Starbuck's extended health benefits to domestic partners of the same sex in 1993 and to unmarried heterosexual couples a year later. No proof of partnership is required; couples simply sign an enrollment form guaranteeing that the information they supply is true.

Employees and their dependents are offered a two-tiered managed care plan administered by Aetna, which Starbuck's switched to in 1993 when it began to self-insure. The deductibles, co-pays and benefits are the same for all Starbuck's employees. About 5,400 U.S. workers and 800 Canadian employees are enrolled, some 15 percent of them with dependents.

When it comes to health coverage for part-time workers, Starbuck's may be in a class by itself. Few firms have been as generous as the cutting-edge coffee house.

The Starbuck's Health Plan

Marketers looking to add to their product lines should look to Starbuck's' program as a guide to creating a cost-effective, part-time benefits program.

The Starbuck's gatekeeper plan has no deductible and a $10 co-pay for a doctor visit and for a brand-name prescription. Preventive care is fully covered, and 90 percent of inpatient care is covered after the first $100.

Out-of-network care has a deductible of $300 for an individual and $900 for family and covers 70 percent of physician fees and prescription costs. The point-of-service option also allows workers to see specialists without a primary care physician's authorization. Those who live out of Aetna's network area - only about 2 percent of Starbuck's' insured employees - are served by a more expensive indemnity plan. Dental care is also part of the package. Partners get 100 percent coverage for diagnostic and preventive care, 80 percent coverage for basic treatment and 50 percent for major procedures, up to $2,000 a year.

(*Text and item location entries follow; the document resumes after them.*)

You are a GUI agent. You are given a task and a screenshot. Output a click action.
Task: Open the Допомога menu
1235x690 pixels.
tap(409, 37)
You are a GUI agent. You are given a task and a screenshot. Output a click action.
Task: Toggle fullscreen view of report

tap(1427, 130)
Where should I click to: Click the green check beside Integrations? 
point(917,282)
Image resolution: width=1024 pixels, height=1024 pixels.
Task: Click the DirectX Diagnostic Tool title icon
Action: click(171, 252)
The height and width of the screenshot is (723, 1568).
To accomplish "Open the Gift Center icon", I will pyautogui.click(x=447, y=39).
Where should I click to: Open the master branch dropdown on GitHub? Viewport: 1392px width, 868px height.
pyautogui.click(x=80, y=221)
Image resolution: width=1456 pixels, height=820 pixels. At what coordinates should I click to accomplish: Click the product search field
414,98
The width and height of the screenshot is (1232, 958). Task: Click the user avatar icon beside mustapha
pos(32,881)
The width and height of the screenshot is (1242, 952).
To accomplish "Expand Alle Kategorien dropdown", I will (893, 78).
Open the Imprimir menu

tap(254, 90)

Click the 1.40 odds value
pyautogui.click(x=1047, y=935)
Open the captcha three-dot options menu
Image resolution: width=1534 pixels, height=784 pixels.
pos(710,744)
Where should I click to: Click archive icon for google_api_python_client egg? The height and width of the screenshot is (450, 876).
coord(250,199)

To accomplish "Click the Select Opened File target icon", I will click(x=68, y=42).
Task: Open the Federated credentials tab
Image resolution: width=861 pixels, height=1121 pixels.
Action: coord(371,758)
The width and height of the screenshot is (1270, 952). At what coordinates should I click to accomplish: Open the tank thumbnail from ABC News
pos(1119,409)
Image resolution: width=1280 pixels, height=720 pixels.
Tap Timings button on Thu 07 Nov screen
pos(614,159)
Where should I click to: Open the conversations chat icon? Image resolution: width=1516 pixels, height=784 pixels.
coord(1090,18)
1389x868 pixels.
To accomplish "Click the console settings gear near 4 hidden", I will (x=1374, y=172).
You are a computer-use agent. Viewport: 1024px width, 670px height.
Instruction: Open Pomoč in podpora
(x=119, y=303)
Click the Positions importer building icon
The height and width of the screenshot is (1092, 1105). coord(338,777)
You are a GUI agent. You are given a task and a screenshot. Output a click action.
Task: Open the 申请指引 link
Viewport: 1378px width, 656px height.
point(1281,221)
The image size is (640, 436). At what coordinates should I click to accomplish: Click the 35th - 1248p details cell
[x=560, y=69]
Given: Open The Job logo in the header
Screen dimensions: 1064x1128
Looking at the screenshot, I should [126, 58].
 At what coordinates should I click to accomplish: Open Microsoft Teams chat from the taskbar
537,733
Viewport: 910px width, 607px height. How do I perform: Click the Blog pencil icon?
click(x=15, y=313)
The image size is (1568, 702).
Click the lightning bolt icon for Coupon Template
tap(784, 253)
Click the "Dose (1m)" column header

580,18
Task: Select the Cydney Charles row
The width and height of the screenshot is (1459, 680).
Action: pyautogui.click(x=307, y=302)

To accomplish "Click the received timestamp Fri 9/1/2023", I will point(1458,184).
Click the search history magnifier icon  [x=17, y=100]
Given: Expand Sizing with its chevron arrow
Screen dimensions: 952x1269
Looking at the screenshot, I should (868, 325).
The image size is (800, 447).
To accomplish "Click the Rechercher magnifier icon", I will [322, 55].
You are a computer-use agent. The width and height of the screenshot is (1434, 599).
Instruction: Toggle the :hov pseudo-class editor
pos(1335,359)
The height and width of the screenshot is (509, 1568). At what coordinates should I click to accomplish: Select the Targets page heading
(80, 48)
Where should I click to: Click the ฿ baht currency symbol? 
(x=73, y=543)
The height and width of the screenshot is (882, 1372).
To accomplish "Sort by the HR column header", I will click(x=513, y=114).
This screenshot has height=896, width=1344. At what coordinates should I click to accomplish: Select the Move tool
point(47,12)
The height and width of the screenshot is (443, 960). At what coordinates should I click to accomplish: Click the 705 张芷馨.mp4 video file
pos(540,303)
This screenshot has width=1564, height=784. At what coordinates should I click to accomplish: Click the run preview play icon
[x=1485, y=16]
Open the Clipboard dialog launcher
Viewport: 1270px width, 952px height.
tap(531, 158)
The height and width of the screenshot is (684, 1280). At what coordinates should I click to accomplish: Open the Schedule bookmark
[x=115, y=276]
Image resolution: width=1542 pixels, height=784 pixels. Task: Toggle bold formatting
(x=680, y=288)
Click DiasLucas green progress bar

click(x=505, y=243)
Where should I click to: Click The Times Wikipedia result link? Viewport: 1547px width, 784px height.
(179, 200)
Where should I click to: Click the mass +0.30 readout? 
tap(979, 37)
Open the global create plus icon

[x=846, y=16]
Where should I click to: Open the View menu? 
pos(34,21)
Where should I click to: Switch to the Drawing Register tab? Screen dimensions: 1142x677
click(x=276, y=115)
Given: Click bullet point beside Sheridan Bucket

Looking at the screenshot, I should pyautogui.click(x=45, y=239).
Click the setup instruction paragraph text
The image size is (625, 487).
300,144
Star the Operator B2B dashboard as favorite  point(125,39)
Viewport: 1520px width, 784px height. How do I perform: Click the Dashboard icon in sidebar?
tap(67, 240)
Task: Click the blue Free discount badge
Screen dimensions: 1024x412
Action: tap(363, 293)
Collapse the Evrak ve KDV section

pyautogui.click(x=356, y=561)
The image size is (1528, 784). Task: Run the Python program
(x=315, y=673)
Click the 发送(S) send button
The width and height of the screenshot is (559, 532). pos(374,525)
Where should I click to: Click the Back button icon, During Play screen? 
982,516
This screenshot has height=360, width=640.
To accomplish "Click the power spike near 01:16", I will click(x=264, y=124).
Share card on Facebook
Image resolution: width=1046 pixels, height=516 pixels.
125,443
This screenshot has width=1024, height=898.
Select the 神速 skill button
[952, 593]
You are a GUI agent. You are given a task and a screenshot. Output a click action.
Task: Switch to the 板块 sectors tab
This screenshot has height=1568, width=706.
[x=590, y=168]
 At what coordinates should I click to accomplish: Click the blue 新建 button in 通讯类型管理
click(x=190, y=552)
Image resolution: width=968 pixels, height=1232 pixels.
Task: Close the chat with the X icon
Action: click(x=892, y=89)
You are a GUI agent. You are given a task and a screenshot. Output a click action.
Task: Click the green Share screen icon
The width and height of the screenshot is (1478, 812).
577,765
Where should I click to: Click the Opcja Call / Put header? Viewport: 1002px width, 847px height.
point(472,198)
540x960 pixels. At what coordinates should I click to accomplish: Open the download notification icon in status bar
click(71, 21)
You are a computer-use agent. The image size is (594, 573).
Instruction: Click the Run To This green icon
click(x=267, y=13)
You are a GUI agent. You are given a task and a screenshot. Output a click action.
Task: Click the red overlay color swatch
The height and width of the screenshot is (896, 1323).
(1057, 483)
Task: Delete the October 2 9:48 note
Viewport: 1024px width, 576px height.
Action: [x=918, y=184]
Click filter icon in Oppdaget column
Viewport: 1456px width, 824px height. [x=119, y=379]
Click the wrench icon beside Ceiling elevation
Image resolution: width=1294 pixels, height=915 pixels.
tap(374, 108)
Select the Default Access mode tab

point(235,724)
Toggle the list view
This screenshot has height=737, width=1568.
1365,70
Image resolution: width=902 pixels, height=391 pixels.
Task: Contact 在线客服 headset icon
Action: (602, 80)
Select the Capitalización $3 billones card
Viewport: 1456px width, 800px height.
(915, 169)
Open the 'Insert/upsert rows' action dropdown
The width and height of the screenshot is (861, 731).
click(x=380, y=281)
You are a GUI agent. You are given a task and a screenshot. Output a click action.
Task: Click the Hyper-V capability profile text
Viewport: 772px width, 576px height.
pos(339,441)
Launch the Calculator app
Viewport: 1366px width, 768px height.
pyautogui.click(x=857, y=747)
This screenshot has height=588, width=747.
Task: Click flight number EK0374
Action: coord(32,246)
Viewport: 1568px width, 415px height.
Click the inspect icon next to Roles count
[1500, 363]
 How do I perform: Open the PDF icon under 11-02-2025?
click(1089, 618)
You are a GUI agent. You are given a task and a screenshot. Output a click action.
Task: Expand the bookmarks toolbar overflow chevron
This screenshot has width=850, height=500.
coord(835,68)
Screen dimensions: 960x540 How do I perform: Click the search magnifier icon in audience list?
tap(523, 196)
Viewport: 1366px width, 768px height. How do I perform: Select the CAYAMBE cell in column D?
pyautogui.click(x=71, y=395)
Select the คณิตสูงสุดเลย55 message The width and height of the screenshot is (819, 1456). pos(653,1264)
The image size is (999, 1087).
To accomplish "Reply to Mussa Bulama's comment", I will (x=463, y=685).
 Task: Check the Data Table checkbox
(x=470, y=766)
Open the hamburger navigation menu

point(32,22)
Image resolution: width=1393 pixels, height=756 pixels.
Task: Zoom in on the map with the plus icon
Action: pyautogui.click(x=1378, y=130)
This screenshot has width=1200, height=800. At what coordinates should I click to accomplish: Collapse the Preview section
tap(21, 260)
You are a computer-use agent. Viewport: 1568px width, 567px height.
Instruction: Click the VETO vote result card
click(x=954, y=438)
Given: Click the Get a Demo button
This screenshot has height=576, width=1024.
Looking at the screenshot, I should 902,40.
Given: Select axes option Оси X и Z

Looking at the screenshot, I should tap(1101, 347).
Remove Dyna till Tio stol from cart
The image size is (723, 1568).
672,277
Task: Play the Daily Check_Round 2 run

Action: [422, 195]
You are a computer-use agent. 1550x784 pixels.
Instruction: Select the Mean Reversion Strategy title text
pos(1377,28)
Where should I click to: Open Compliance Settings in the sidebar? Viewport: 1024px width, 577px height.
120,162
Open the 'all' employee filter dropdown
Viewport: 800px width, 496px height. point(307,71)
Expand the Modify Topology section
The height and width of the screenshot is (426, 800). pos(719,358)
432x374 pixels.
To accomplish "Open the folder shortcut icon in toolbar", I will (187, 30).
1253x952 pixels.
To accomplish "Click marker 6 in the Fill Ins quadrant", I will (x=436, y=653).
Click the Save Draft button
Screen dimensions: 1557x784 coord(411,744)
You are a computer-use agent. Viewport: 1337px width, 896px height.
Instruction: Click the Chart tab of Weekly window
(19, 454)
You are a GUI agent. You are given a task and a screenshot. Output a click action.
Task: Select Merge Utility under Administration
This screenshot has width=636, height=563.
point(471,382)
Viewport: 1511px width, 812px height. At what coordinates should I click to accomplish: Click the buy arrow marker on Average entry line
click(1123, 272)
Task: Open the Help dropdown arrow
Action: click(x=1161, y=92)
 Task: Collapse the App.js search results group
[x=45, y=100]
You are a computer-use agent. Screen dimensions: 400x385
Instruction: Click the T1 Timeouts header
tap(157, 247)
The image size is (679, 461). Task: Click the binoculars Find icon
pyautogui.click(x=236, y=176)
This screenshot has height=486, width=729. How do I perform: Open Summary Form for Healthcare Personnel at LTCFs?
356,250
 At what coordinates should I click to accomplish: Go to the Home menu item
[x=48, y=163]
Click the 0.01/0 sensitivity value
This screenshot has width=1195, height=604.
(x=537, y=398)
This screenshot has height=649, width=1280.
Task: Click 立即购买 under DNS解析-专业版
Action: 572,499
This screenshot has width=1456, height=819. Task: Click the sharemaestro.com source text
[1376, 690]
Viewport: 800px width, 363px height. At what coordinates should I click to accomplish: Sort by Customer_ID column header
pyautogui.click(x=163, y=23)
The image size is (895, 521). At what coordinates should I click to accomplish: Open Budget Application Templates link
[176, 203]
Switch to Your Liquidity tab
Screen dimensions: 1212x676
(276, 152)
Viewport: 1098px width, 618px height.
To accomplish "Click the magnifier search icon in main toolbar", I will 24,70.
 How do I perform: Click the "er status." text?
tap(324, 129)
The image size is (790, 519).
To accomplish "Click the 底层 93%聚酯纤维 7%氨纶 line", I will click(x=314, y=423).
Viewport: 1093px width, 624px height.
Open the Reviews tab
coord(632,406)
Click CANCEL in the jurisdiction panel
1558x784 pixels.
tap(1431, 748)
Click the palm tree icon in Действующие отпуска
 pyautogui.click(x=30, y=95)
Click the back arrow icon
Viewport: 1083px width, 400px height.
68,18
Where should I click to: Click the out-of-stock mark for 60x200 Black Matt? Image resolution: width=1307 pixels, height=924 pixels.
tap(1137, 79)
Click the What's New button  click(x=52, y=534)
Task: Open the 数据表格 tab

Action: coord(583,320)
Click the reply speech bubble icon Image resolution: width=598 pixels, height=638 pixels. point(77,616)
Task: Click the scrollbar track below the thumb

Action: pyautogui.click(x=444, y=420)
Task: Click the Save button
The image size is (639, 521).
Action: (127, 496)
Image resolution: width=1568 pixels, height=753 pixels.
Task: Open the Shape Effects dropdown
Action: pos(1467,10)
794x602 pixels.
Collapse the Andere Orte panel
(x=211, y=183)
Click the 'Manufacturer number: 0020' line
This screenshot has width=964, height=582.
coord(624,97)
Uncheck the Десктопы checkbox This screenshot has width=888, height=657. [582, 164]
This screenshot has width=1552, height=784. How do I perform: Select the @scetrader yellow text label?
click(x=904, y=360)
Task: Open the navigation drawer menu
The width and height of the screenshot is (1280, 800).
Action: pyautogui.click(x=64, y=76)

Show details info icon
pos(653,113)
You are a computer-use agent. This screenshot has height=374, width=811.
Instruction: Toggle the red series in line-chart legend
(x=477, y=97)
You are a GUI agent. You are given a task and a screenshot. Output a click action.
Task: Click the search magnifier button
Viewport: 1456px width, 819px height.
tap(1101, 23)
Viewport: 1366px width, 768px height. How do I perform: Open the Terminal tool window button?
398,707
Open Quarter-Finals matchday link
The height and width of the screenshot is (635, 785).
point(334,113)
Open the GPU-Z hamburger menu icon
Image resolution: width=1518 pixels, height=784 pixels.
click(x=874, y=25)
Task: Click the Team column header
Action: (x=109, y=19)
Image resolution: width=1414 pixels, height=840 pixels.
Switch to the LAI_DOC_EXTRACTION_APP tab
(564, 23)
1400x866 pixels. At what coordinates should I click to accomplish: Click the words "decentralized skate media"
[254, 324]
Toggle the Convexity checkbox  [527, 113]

Starbuck's is likely to keep looking for ways to keep its insurance costs in check, although spokeswoman Jeanne McKay said, "We like to think we are a healthy company, and if healthcare costs are any measure, we're healthier than the average company." Even so, its benefits costs are steadily rising.

In fiscal 1994, the company spent $4 million on healthcare costs, or about 9.5 percent of its base payroll of $42 million. In 1995, Starbuck's spent about $1,800 per enrollee on health benefits - up from $ 1,500 in '94 - and will probably spend $2,200 in 1996, said McKay.

According to Mckay, while the coverage is extensive --the money is worth it. In industries of part-time workers, 200 to 400 percent turnover is common; however at Starbuck's the rate is just under 50 percent.